Moritz geeft deze lijst niet om ‘litteralisten’ in de wielen te rijden of zich te scharen aan de kant van ‘concordisten’, maar:
‘Rather, this exploration of the literal meaning of Genesis in light of current biblical scholarship is merely an attempt to raise an awareness of the hermeneutical lenses of theological tradition so that we may strive to not confuse a narrative-literal understanding of the Biblical accounts of Adam and Eve with the thick layers of doctrinal tradition that have been piled on top of the accounts through the millennia. This is especially a wakeup call for Protestants who, while proudly waving the banner of sola scriptura, continually confuse a hodgepodge of implicitly inherited theological traditions with the literal Genesis narratives themselves.’
Schepping
Vervolgens gaat Moritz in op de vraag of de Bijbel dan wel informatie biedt die betrekking heeft op de werkelijkheid. Geloof in de Schepper betekent volgens hem dat de natuur die de wetenschap beschrijft als schepping van God wordt gezien. Theologisch onderzoek heeft in het verleden natuurwetenschappelijk onderzoek gestimuleerd en kan dat volgens Moritz nog steeds doen.

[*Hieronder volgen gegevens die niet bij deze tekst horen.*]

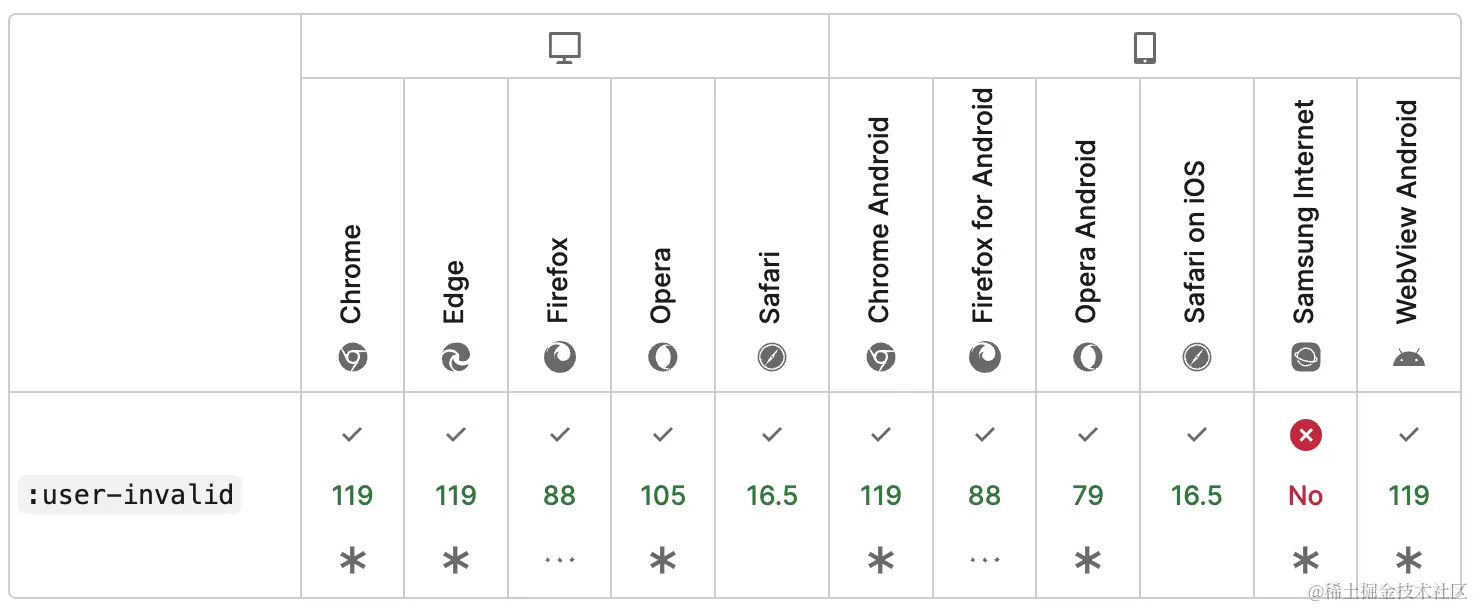Click the desktop monitor icon header

[565, 48]
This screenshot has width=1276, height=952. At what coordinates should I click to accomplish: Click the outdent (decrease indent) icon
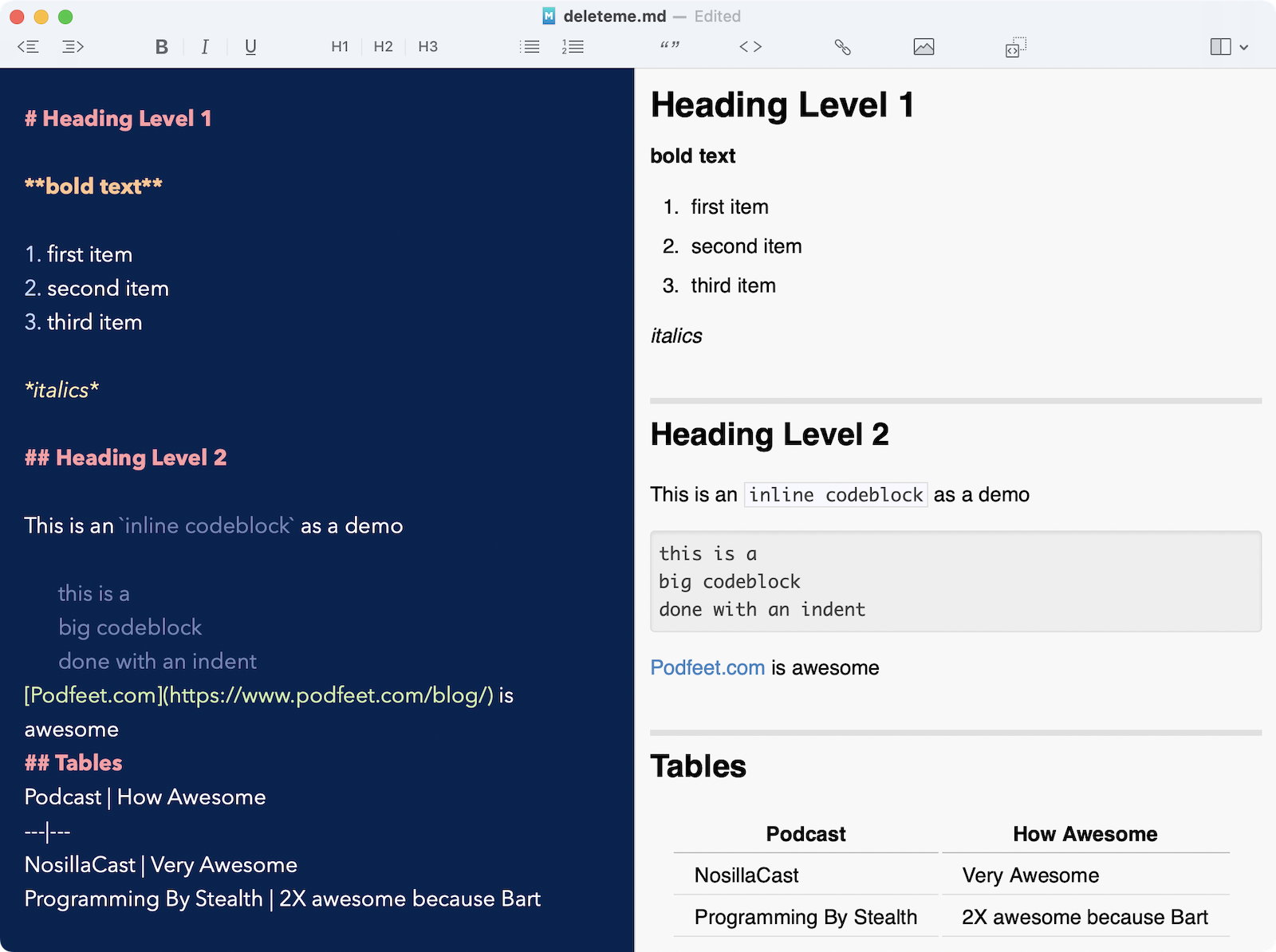point(28,47)
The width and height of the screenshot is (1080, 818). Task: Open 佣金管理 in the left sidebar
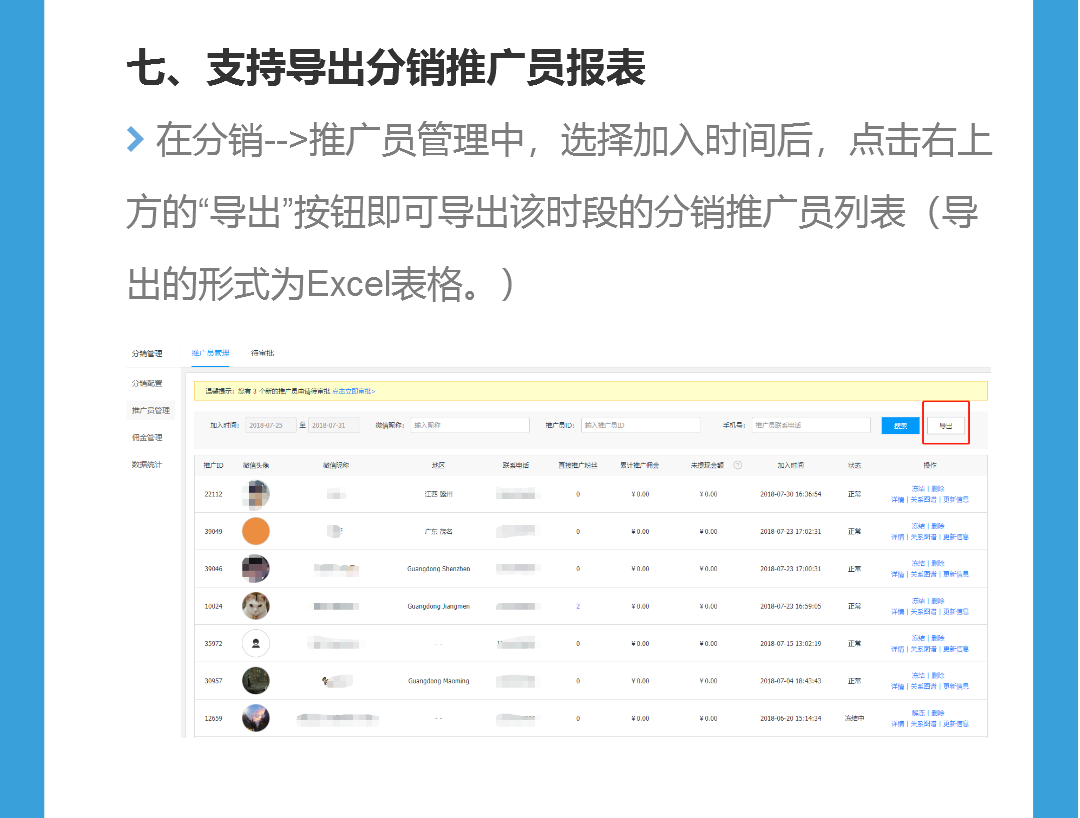point(147,437)
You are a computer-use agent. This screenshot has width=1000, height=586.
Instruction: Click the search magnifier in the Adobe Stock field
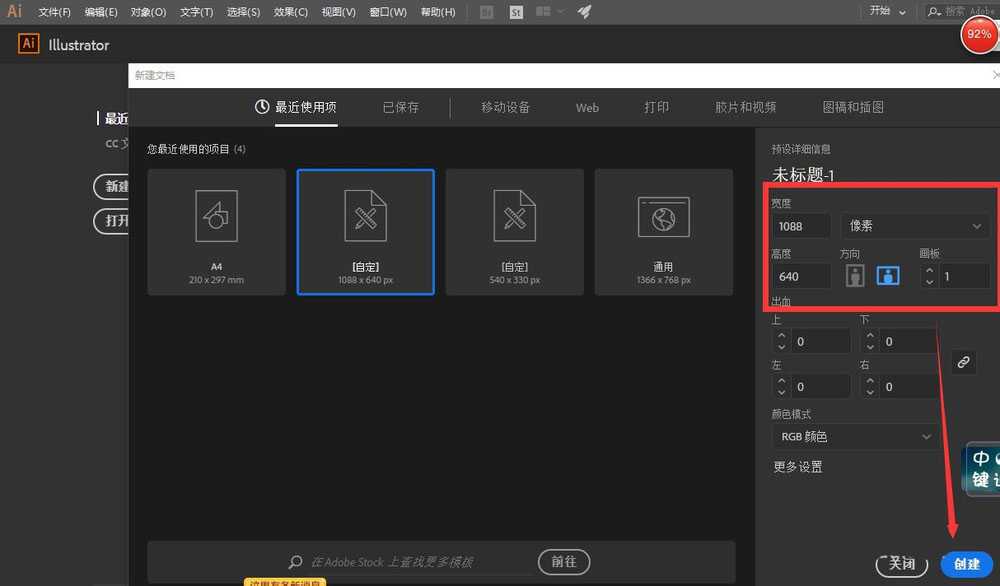(295, 562)
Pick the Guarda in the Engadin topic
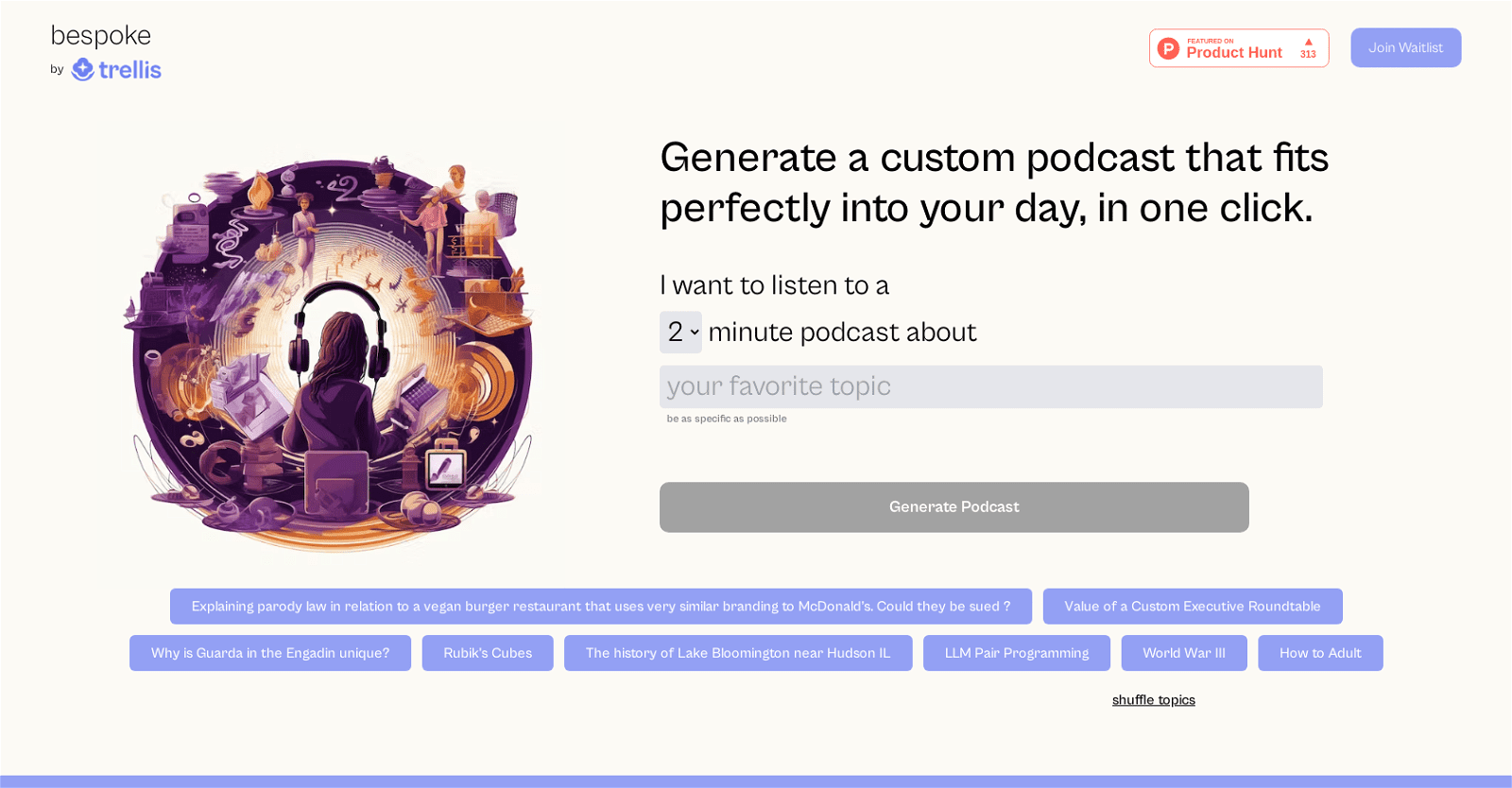The height and width of the screenshot is (788, 1512). (x=270, y=653)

De scheppingsdoctrine betekent dat christenen de wetenschap serieus moeten nemen. Maar daarbij hoort ook het besef dat wetenschap geen definitieve uitspraken doet over de aard van de werkelijkheid. Het bewijs voor evolutie en de gemeenschappelijke afstamming van al het leven op aarde is een gegeven, aldus Moritz, maar de details over hoe dat evolutieproces precies is verlopen zullen onvermijdelijk nog wel weer veranderen. Hij waarschuwt tegen een al te nauw volgen van natuurwetenschappelijke modellen in de theologie. Er is voldoende ruimte voor theologie en natuurwetenschap voor verder onderzoek, dus ‘we must press onward in faith, sobered by a good dose of epistemic humility, and taking care in the meantime to not greatly exaggerate the reports of Adam’s death.’